##### Materials provided #####

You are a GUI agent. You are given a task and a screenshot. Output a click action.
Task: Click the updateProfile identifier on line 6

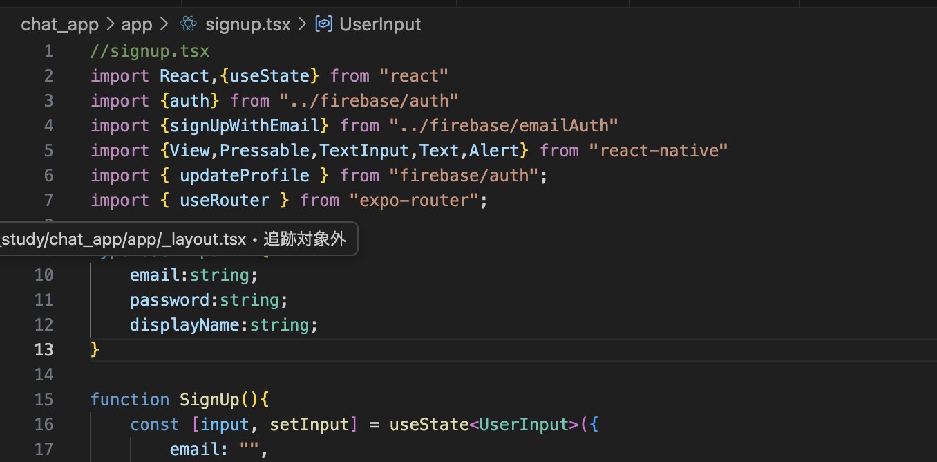pyautogui.click(x=244, y=176)
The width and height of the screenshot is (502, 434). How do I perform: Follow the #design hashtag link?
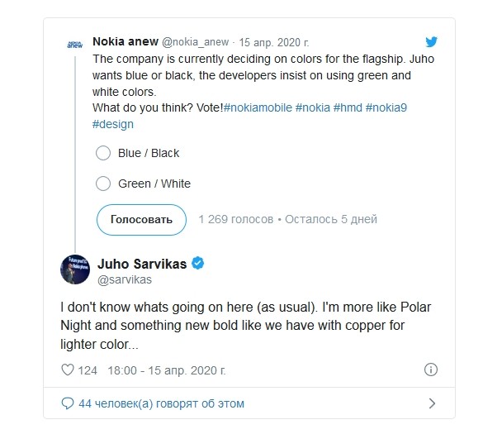click(113, 124)
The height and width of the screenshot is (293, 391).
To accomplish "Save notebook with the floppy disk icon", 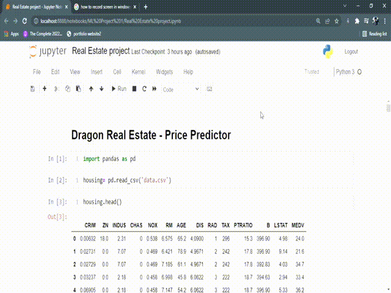I will point(32,89).
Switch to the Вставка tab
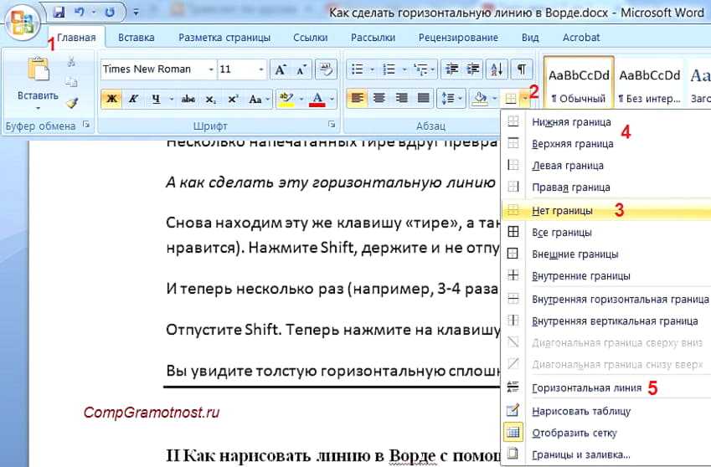 136,38
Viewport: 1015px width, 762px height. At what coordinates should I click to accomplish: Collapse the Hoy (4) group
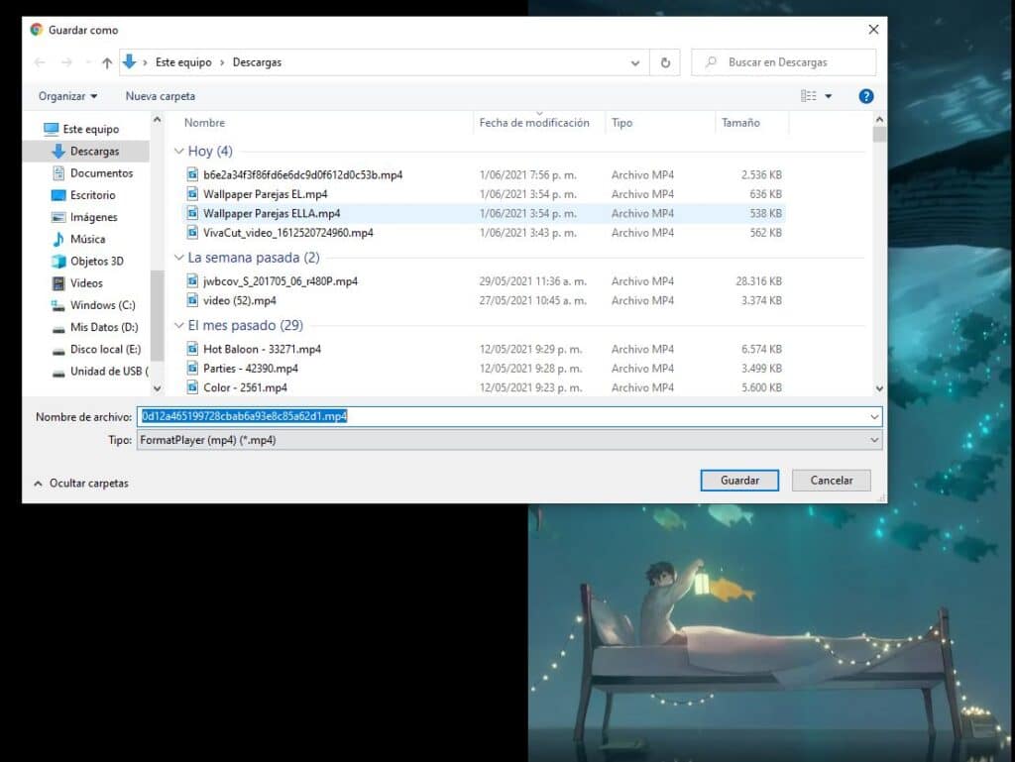click(x=179, y=152)
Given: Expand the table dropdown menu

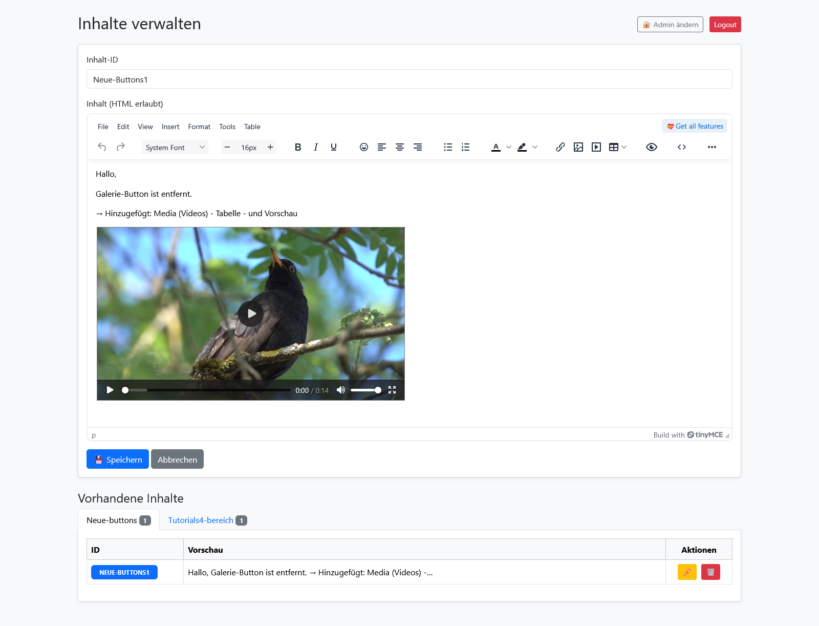Looking at the screenshot, I should pos(624,148).
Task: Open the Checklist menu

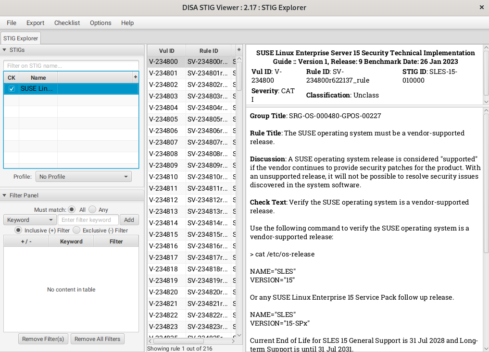Action: (67, 23)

#####

Write out a verbatim copy of the lines from the line that contains "Given: Expand the table dropdown menu" through the end of the entries above; pictures are not copied.

### Answer for this exercise
Given: Expand the table dropdown menu

Looking at the screenshot, I should pos(624,148).
Task: Open the Checklist menu

Action: (67, 23)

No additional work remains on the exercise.